> _Directions for this task_
Output each line of the data below verbatim, omitting the pictures.
== Extracted material
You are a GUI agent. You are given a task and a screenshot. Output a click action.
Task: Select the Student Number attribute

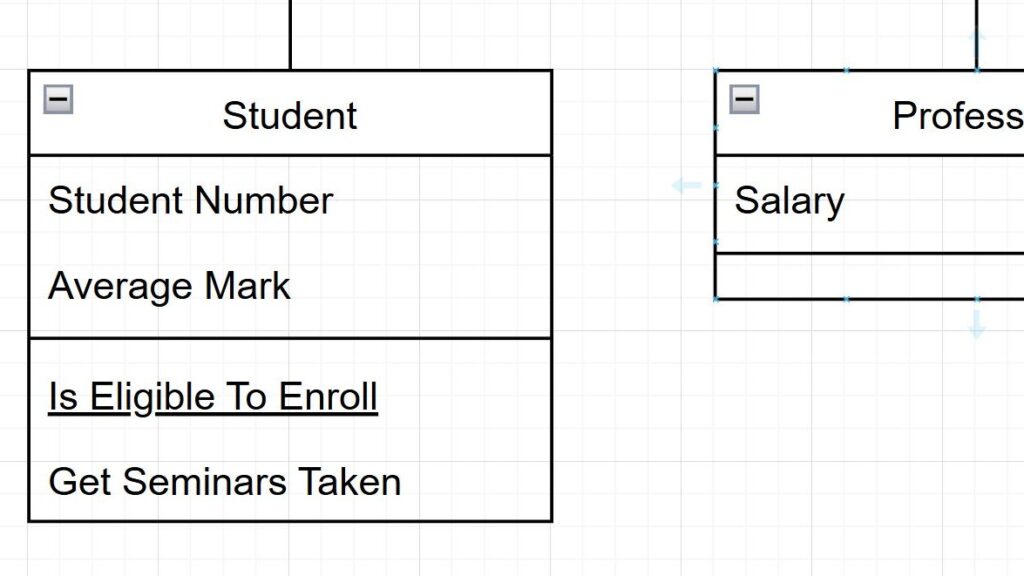190,200
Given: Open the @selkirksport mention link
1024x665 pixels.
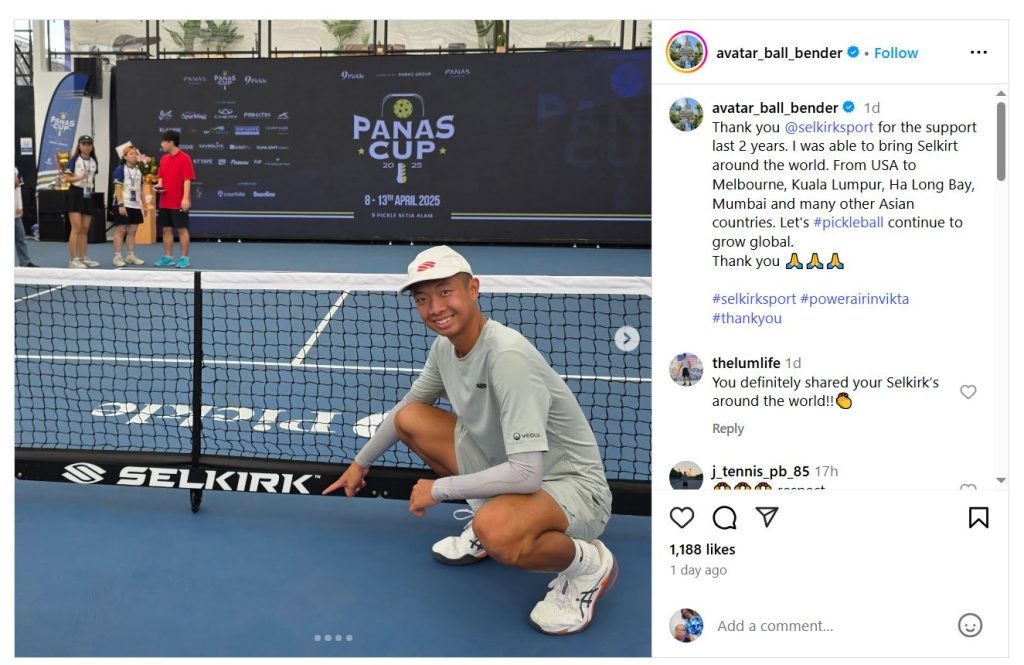Looking at the screenshot, I should click(x=829, y=127).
====
> _Exercise answer_
You are a GUI agent. You are given a task and a screenshot. Output a click action.
Task: Select the Student Number attribute

190,200
Given: Open the @selkirksport mention link
1024x665 pixels.
Looking at the screenshot, I should click(x=829, y=127).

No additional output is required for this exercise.